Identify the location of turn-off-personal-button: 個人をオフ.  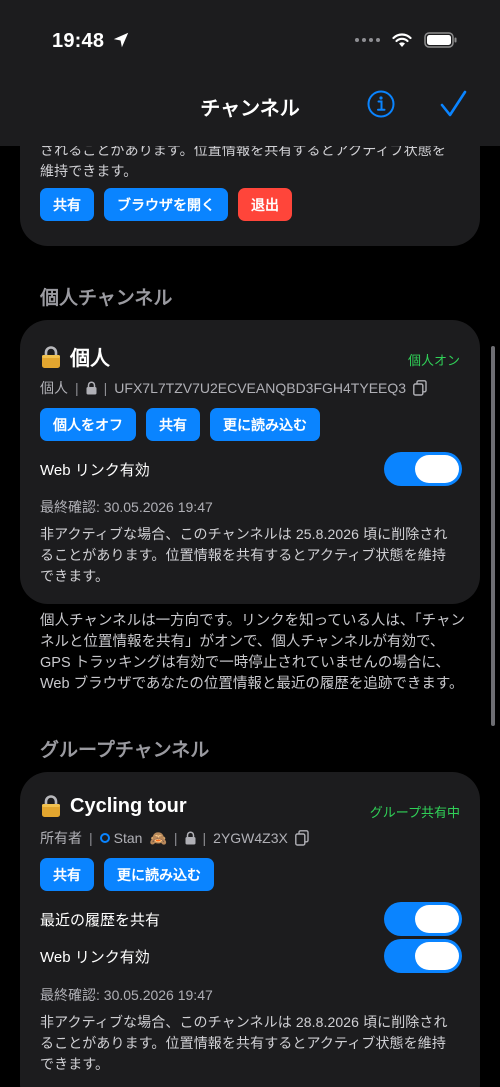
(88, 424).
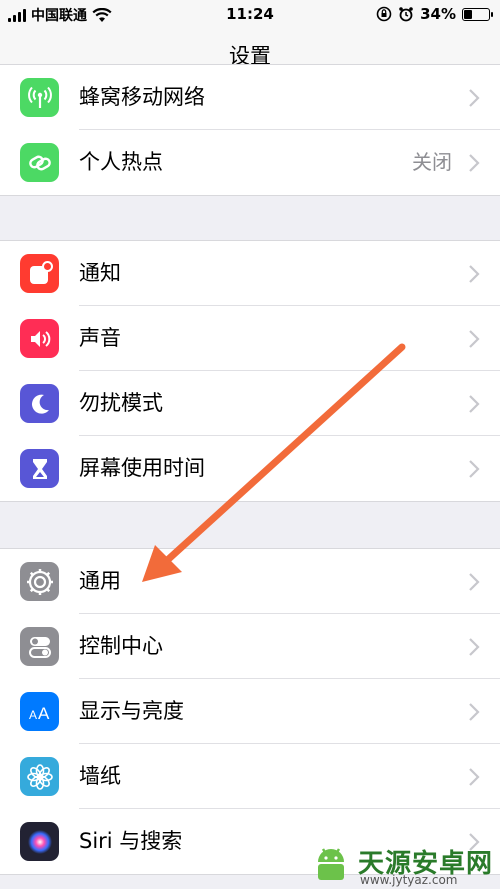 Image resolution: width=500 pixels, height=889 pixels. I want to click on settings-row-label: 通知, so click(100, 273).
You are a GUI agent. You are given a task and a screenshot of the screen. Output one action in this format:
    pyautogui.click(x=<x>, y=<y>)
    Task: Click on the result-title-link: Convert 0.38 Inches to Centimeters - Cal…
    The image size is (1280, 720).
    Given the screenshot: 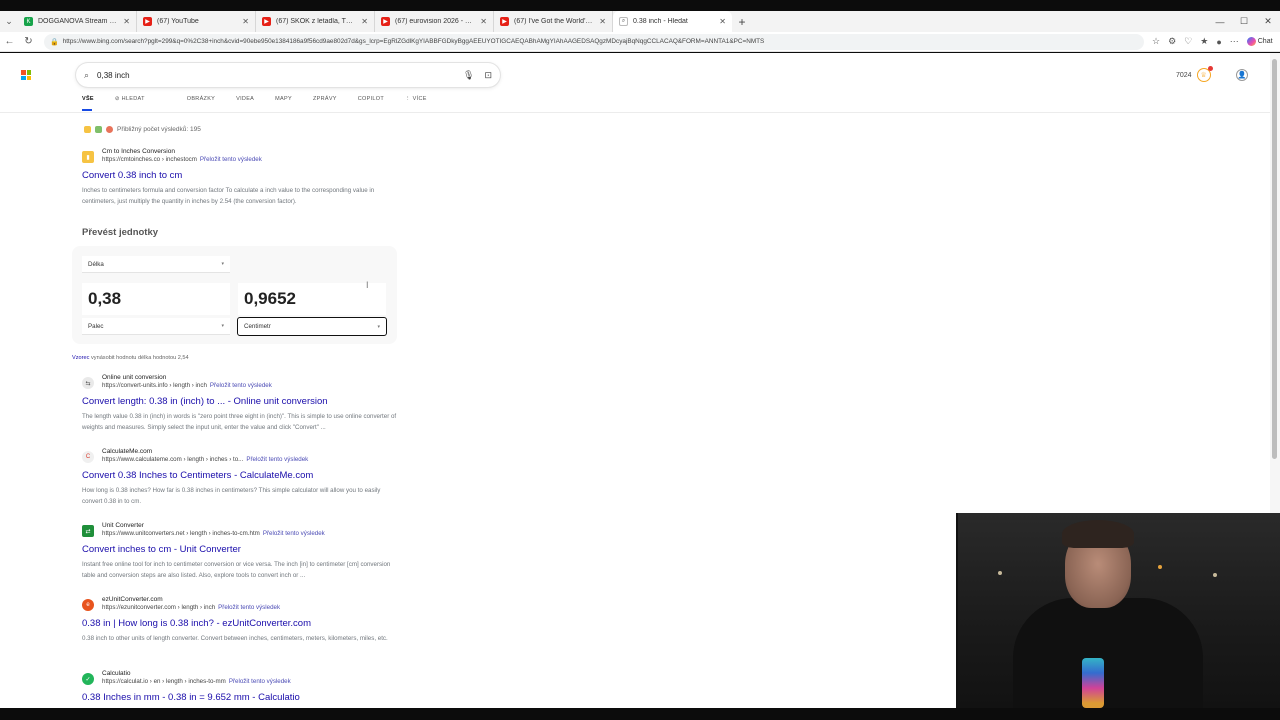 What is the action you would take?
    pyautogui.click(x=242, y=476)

TASK BRIEF: Copy the data from its first line through the line containing "Image resolution: width=500", swapping "Identify" for "Locate" and keeping everything else the same. Leave the pictures out.

TASK ANSWER:
Locate the location of turn-off-personal-button: 個人をオフ.  
(88, 424).
 Image resolution: width=500 pixels, height=889 pixels. I want to click on settings-row-label: 通知, so click(100, 273).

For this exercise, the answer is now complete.